We see this clearly in the third room of the exhibition, where diluted layers of acrylic ripples on swimming pools walk the thin line between abstraction and representation to evoke the iconic plasticity of Los Angeles. Leaving aside A Bigger Splash, we note less recognizable works such as Rubber Ring in a Swimming Pool. Hockney indicated that without the point of reference of the title, this work can be considered wholly abstract, and dreamily tells us the scene reminds him of Max Ernst. There is something equally wonderful and cinematic about pieces like Lawn Sprinkler and Savings and Loan Building that are able to imbue drama into such static frames. Indeed this sense of static drama is present throughout Hockney’s work if we consider his Play Within a Play, a portrait of his art dealer John Kasmin inspired by frescos attributed to 17th century Italian baroque master Domenichino. These Domenichino frescos served as a conceptual inspiration for Hockney, painted to look like tapestries adorning the walls. This double-reality (inception) led Hockney to do the same in his portrait pressing his rather harangued looking gallerist in between a hyper-flattened periwinkle tapestry and in a Baconian fashion, a layer of Plexiglas. Bacon notably included layers of glass in many of his works to add a distortive element to the composition, here Hockney’s diluted and dry paint treatment is subtle enough that in fact even a trained eye does not immediately spot the seam of the glass entrapping Mr. Kasmin.

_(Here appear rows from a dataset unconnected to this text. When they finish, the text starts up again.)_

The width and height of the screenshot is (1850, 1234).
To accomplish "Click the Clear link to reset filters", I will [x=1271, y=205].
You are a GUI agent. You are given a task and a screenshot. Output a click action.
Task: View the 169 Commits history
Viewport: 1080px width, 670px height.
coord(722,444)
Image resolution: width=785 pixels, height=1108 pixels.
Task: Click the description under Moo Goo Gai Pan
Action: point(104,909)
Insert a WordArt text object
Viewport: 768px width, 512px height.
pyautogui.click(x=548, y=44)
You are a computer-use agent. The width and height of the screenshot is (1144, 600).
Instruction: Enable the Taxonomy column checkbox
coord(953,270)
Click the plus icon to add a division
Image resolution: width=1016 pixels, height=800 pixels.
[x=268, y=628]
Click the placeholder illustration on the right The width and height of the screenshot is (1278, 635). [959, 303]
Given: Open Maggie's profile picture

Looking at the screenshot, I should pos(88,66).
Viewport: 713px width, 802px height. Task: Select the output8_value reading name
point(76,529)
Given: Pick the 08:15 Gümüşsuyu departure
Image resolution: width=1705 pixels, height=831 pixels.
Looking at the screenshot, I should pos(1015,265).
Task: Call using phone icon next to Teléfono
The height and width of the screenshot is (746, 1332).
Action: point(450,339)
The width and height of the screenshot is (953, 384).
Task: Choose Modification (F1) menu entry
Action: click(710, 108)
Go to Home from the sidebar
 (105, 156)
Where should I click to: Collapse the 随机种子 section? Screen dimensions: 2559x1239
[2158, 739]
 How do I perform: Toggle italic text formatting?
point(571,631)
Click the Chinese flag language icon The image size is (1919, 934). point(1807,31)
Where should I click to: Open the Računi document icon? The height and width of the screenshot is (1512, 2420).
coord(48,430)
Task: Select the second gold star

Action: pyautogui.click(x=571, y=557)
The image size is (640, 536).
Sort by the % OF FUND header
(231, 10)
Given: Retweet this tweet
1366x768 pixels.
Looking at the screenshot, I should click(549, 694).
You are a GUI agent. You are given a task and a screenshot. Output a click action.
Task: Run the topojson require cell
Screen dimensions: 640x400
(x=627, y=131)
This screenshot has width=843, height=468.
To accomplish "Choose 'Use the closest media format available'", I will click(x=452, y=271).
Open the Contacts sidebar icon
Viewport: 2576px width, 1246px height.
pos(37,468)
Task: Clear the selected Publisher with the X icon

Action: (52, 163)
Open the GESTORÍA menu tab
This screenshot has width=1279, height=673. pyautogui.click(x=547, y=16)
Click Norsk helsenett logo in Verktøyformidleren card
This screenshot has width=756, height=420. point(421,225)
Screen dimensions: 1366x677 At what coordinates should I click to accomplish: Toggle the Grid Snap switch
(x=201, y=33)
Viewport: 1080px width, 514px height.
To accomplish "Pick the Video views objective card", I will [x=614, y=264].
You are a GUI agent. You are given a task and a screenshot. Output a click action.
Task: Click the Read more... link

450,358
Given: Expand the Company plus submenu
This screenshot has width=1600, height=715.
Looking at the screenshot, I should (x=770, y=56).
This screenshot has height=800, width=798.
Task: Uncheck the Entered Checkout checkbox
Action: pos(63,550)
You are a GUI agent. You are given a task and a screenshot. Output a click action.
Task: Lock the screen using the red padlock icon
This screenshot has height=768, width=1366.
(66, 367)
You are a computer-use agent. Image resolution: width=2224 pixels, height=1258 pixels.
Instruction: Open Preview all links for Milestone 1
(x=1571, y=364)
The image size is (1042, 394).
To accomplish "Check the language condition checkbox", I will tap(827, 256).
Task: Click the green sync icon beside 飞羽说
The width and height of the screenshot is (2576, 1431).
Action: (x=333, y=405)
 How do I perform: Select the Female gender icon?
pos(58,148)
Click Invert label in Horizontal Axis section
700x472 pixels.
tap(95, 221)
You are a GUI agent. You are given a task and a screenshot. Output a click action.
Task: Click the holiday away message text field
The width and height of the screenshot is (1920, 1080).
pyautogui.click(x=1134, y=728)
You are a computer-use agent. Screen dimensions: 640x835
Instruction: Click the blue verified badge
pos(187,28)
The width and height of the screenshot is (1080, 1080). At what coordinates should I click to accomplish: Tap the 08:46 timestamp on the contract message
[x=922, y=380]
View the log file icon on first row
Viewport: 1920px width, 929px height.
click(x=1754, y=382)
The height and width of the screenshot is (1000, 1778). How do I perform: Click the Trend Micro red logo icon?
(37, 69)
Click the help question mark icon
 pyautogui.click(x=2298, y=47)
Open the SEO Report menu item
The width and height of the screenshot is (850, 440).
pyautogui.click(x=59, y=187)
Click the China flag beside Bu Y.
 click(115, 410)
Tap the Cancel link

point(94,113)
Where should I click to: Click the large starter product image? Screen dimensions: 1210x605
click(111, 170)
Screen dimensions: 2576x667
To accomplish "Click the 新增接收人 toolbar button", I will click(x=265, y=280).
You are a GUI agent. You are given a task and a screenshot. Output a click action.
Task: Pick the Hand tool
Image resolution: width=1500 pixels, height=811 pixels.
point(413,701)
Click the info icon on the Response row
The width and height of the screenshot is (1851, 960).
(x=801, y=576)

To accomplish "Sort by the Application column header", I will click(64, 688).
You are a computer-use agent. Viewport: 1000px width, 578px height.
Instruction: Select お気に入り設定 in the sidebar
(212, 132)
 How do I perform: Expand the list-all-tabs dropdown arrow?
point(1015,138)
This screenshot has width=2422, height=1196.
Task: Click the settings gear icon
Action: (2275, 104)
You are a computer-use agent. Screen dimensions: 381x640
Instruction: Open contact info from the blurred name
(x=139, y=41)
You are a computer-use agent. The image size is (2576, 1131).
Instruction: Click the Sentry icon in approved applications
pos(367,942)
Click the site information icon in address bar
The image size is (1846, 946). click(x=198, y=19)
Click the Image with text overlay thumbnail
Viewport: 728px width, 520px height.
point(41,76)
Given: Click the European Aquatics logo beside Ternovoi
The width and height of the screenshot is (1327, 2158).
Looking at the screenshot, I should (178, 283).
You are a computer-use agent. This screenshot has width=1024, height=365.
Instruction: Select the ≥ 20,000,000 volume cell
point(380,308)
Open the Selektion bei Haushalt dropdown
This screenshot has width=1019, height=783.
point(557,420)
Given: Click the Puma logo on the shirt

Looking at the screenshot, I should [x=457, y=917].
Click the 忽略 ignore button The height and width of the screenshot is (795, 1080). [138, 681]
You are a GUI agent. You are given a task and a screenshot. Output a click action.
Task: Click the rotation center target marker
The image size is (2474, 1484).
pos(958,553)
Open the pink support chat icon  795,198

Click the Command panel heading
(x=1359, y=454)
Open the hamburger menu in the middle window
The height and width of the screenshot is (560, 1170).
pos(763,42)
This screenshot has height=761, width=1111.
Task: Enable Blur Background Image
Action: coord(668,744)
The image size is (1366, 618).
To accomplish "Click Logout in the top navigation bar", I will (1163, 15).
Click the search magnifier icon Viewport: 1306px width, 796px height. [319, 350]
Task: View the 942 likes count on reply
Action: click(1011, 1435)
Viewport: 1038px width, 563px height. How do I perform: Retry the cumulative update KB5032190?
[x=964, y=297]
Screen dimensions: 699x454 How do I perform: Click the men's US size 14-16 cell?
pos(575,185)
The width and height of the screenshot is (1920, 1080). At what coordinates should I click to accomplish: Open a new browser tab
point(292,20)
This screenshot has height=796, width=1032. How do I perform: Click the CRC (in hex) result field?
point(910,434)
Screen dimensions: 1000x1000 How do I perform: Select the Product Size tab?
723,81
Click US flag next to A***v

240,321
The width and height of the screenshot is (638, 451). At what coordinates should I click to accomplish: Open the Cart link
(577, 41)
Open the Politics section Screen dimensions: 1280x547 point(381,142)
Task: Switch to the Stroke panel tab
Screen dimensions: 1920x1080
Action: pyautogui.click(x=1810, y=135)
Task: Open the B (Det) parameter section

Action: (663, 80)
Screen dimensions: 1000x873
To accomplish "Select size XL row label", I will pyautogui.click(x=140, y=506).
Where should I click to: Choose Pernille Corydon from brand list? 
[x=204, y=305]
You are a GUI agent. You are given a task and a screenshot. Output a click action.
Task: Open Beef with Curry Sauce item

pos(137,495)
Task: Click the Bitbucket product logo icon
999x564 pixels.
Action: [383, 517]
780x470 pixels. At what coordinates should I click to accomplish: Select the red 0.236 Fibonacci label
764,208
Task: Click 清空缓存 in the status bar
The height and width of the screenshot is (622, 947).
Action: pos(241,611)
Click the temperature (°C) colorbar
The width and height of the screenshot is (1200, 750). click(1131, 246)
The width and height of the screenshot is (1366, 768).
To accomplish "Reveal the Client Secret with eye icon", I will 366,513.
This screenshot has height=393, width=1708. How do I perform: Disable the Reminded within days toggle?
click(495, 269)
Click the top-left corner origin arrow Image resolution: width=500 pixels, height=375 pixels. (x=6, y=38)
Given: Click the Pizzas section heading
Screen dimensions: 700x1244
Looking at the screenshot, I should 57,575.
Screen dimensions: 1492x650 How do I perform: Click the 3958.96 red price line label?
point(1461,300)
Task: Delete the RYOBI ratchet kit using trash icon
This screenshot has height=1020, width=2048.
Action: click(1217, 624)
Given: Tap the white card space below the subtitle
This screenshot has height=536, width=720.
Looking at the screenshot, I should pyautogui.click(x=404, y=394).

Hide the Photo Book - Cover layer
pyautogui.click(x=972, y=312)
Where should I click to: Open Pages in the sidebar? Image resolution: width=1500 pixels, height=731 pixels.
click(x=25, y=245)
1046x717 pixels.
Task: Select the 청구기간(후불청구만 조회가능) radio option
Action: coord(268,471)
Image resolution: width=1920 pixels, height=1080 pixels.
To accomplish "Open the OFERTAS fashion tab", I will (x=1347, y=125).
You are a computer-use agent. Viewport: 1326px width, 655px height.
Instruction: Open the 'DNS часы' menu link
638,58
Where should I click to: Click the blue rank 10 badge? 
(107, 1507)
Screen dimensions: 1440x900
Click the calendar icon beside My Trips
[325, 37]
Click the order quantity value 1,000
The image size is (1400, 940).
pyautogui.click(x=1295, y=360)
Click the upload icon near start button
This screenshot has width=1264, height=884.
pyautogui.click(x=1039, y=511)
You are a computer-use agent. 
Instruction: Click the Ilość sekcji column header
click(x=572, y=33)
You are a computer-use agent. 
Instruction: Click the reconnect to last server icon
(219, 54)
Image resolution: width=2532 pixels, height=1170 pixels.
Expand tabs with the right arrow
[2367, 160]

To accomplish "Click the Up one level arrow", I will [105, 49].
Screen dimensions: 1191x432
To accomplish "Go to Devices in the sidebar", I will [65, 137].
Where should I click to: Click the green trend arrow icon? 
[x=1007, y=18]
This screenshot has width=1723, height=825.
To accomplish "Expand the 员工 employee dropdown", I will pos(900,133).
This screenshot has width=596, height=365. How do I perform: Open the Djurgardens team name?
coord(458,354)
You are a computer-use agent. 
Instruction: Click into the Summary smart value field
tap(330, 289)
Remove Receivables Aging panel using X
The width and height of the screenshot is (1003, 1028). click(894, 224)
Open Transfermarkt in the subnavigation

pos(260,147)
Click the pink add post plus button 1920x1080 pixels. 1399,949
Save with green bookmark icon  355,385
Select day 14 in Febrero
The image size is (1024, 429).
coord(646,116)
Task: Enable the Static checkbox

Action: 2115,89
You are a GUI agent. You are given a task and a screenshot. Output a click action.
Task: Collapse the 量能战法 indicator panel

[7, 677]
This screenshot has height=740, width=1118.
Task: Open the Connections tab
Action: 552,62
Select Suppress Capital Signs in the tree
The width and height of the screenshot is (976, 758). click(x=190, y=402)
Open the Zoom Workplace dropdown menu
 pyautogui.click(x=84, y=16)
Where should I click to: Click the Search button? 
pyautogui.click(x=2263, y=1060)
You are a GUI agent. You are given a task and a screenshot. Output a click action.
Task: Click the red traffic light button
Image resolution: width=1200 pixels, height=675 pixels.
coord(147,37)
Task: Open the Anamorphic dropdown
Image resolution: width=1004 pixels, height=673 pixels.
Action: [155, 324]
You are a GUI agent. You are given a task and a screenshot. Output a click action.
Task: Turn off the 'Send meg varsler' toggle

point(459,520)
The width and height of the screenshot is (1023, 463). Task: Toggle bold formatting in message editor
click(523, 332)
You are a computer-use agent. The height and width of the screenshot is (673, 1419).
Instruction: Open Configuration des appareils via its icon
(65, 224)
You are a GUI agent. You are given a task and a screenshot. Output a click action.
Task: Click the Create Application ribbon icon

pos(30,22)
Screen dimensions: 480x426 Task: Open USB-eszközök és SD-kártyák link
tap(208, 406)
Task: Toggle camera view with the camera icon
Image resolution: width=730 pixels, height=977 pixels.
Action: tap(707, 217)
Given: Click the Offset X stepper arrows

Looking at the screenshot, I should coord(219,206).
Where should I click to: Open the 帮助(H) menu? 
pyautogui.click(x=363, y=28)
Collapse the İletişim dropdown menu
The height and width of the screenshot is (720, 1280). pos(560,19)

David Hockney, Play Within A Play, 1963. Oil and Plexiglass on Canvas.

Moving past the swimming pools, the exhibition proceeds with a room of beautiful double portraits that represent a mature and refined Hockney, these works continue to display Hockney’s interest in using geometry as a staging device to create psychological energy. They are primarily portraits of Hockney’s social circle. We are particularly drawn to the portrait of Fred and Marcia Weisman in American Collectors. We see them here in Hockney’s portrait having a super chic palm spring moment looking as artful as their collection and home. For those of you in the Los Angeles area, the couple’s rather fabulous Holmby Hills home makes for an interesting afternoon outing. There is also within the same set of double portraits, a lovely depiction of groovy designer Ossie Clark and his wife Celia Birtwell, and their cat Percy (loathe to be excluded it seems). From double portraiture we abruptly depart to engage with photography, collages and cubism. We confess it took us a moment to recalibrate to these offerings from the 1980’s. We take Hockney’s point, however; that photography is an excellent medium for cubist exploration as we consider My Mother, Bolton Abbey, Yorkshire, Nov. Photography allows for the compositing of various angles to be worked into an overall super structure. We also love Yorkshire. Our adventures with Hockney close with the winding landscapes in bright synthetic colours, representing the artists most recent work. Hockney continues to be active, and this retrospective is a delightful ode to his career, one we hope has many more years still to unfold.

David Hockney. My Mother, Bolton Abbey, Yorkshire, Nov. 1982. Photographic Collage.